- Opening Delimiter -

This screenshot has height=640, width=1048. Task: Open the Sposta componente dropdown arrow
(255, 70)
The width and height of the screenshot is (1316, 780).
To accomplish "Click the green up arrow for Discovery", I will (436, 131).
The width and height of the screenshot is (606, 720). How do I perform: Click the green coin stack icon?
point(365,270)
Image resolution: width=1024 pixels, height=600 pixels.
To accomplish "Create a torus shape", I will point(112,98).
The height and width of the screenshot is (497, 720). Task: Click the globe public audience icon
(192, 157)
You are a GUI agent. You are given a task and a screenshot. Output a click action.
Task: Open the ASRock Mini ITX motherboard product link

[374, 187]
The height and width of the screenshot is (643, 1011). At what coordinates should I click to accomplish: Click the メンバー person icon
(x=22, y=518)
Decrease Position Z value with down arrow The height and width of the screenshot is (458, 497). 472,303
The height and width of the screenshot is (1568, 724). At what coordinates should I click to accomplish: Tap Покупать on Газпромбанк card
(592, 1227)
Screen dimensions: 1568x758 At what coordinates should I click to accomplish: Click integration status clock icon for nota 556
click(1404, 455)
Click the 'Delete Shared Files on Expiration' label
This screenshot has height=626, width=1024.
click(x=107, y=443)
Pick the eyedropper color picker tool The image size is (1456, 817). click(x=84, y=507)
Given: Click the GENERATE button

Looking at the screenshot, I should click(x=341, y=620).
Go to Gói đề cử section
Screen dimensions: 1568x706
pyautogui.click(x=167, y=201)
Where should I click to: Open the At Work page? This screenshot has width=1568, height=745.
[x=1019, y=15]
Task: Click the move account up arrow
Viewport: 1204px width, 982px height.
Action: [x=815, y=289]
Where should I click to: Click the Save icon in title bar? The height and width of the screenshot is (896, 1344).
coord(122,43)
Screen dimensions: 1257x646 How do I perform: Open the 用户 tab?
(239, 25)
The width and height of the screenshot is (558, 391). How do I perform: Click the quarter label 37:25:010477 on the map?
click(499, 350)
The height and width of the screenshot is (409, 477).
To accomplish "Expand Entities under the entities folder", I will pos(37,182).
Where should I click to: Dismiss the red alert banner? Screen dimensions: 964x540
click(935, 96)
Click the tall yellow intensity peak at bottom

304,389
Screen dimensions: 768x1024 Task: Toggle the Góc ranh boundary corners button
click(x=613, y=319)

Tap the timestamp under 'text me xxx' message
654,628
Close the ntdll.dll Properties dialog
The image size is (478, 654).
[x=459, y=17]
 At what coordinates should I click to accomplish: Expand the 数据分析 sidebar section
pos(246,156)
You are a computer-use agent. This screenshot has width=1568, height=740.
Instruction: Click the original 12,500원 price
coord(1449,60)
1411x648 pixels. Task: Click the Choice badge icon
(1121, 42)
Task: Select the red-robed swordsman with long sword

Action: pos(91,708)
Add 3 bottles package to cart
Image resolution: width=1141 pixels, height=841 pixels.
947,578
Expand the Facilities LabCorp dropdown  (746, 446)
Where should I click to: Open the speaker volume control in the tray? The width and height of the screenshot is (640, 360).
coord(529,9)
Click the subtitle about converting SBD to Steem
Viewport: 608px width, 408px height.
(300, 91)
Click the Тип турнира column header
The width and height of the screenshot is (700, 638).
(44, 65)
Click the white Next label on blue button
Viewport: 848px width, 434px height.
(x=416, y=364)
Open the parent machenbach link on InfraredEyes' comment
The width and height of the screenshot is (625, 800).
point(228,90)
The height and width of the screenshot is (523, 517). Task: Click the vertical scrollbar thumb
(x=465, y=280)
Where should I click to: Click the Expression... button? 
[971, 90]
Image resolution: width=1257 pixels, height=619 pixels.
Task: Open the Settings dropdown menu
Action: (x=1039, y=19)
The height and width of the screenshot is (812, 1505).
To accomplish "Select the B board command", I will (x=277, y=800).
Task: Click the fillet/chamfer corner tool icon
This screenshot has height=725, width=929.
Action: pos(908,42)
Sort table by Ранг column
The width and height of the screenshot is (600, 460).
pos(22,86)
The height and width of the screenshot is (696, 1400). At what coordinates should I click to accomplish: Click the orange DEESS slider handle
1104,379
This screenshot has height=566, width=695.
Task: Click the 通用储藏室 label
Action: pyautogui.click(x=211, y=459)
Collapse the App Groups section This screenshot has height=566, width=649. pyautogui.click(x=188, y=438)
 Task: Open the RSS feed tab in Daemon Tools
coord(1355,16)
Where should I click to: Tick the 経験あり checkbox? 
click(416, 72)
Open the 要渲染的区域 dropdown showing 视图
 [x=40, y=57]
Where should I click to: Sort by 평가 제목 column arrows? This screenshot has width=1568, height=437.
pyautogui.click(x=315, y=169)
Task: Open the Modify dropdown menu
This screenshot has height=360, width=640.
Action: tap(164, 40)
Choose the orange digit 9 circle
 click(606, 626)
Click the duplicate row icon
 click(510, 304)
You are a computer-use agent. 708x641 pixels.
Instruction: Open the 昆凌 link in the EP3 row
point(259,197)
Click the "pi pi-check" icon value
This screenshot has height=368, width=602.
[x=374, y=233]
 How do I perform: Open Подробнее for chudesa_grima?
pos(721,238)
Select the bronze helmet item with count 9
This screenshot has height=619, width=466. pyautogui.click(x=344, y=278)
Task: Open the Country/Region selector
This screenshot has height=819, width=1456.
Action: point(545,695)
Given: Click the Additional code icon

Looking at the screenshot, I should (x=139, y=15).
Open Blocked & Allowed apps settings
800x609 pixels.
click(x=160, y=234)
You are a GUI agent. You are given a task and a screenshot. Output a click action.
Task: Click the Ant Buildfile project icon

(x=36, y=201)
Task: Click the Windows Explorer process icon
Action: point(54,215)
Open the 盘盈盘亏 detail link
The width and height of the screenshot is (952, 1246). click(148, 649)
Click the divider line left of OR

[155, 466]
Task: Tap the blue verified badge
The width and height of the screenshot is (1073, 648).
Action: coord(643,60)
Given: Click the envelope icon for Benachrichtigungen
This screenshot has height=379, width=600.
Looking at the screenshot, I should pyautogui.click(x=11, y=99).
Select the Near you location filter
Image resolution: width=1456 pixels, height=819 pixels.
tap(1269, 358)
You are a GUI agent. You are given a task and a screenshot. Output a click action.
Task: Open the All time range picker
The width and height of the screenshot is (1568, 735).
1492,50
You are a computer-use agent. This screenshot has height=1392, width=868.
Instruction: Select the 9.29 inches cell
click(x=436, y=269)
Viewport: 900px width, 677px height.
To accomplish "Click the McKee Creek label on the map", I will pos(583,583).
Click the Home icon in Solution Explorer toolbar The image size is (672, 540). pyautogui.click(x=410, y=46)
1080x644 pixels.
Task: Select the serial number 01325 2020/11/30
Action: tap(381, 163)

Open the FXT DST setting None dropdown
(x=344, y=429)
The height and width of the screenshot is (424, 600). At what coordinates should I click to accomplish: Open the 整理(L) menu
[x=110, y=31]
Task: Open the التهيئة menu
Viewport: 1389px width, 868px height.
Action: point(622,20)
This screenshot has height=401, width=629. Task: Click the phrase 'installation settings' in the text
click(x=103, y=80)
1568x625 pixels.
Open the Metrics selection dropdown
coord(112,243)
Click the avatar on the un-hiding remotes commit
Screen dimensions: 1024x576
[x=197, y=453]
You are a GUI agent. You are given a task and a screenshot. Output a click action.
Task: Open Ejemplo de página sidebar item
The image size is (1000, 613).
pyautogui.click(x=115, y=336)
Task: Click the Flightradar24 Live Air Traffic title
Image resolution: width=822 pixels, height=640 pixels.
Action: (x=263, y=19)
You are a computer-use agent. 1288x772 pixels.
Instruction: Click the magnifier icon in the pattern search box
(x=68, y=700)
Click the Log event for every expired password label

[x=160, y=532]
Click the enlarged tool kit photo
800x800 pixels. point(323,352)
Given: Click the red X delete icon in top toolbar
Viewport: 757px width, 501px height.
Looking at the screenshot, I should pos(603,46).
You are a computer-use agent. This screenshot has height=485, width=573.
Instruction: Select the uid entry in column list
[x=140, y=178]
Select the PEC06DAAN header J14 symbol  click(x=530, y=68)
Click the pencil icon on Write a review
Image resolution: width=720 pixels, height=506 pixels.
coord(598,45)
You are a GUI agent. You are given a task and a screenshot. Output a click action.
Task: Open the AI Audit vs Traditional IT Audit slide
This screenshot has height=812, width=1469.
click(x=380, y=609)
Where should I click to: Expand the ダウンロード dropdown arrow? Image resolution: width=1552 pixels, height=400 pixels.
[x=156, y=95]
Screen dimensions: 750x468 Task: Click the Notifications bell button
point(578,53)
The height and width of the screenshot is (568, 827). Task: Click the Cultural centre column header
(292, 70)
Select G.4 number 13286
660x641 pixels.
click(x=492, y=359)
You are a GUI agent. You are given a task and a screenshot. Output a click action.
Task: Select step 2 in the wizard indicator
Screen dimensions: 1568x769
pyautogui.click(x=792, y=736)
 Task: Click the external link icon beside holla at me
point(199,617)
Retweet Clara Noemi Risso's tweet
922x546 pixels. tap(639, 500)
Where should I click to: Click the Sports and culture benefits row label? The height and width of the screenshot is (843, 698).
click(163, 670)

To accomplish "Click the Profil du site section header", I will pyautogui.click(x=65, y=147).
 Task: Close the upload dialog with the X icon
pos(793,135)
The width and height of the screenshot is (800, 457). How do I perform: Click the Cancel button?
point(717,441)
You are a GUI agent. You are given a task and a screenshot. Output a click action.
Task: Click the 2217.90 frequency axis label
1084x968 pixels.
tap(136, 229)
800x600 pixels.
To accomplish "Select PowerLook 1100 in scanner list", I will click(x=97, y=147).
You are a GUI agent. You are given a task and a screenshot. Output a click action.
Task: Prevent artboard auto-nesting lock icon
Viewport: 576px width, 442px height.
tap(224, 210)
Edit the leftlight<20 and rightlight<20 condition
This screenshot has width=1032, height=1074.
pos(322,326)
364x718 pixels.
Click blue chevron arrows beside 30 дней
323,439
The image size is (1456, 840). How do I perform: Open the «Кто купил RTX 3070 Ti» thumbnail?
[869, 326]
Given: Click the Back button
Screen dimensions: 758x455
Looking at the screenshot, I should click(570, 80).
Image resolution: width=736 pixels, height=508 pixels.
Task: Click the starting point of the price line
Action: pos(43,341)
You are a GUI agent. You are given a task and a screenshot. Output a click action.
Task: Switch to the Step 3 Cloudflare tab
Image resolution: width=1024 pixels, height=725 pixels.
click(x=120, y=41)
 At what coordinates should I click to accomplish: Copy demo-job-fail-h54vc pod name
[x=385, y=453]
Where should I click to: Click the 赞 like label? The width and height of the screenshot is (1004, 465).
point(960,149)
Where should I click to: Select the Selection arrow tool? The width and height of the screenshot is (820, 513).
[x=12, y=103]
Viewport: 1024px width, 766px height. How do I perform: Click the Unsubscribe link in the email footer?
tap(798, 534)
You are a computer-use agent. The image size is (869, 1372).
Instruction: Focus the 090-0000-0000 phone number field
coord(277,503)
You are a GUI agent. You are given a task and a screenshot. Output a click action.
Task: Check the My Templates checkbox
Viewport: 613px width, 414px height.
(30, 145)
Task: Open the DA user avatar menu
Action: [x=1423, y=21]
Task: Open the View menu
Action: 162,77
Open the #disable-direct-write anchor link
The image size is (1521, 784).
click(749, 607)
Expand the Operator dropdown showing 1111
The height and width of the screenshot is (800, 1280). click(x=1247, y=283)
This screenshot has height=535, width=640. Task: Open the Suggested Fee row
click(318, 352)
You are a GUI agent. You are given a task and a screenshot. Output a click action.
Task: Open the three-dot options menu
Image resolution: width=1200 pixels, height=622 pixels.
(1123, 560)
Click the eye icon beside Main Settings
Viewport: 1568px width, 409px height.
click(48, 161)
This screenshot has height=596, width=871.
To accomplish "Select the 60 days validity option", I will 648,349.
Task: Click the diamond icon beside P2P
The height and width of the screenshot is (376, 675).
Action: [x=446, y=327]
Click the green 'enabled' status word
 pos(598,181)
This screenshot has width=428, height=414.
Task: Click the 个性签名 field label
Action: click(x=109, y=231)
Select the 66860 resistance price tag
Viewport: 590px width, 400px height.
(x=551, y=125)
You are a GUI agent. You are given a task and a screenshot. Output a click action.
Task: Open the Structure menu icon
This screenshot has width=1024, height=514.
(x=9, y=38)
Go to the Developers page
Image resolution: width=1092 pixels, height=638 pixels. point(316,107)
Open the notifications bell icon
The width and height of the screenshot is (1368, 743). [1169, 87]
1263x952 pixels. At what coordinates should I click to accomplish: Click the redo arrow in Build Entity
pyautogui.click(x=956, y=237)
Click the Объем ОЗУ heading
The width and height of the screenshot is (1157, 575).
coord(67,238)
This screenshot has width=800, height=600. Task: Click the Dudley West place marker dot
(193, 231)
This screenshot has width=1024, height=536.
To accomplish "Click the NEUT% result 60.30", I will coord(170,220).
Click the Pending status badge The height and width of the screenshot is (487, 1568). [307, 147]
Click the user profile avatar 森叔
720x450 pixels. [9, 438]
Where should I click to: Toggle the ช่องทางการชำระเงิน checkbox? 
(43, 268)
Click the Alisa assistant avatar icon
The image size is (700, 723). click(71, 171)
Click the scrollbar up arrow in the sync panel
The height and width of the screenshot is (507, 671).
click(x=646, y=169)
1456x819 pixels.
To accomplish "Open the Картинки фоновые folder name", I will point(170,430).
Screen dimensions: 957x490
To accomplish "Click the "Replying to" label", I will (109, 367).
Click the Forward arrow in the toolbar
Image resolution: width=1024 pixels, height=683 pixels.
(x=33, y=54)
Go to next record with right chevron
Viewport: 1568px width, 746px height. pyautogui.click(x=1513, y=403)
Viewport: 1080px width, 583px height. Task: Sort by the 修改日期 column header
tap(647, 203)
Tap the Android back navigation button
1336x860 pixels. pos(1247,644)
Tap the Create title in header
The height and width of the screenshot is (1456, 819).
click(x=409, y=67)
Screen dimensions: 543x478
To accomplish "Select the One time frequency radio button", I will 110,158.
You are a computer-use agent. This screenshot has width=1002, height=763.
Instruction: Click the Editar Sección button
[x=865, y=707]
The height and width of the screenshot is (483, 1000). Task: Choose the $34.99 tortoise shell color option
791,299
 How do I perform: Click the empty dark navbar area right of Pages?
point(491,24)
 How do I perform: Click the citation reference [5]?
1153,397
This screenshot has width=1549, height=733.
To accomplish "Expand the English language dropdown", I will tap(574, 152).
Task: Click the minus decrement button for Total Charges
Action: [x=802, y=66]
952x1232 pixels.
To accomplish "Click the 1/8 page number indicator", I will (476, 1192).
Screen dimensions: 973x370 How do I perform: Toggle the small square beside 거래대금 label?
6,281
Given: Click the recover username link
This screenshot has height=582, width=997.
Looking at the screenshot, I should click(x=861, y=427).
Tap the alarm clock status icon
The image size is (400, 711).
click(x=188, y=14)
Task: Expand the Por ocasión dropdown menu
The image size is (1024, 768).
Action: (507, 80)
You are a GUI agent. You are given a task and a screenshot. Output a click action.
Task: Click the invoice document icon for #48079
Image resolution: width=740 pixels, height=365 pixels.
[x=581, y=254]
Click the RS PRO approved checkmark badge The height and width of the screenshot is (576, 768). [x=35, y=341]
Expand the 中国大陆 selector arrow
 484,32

- Closing Delimiter -

■ **TO DO**
In the data above, find the line with "The width and height of the screenshot is (600, 460)." and the line with "You are a computer-use agent. 708x641 pixels.". Retype both, plus every line between them, exactly.

■ **SOLUTION FOR THIS TASK**
The width and height of the screenshot is (600, 460).
pos(22,86)
The height and width of the screenshot is (696, 1400). At what coordinates should I click to accomplish: Click the orange DEESS slider handle
1104,379
This screenshot has height=566, width=695.
Task: Click the 通用储藏室 label
Action: pyautogui.click(x=211, y=459)
Collapse the App Groups section This screenshot has height=566, width=649. pyautogui.click(x=188, y=438)
 Task: Open the RSS feed tab in Daemon Tools
coord(1355,16)
Where should I click to: Tick the 経験あり checkbox? 
click(416, 72)
Open the 要渲染的区域 dropdown showing 视图
 [x=40, y=57]
Where should I click to: Sort by 평가 제목 column arrows? This screenshot has width=1568, height=437.
pyautogui.click(x=315, y=169)
Task: Open the Modify dropdown menu
This screenshot has height=360, width=640.
Action: tap(164, 40)
Choose the orange digit 9 circle
 click(606, 626)
Click the duplicate row icon
 click(510, 304)
You are a computer-use agent. 708x641 pixels.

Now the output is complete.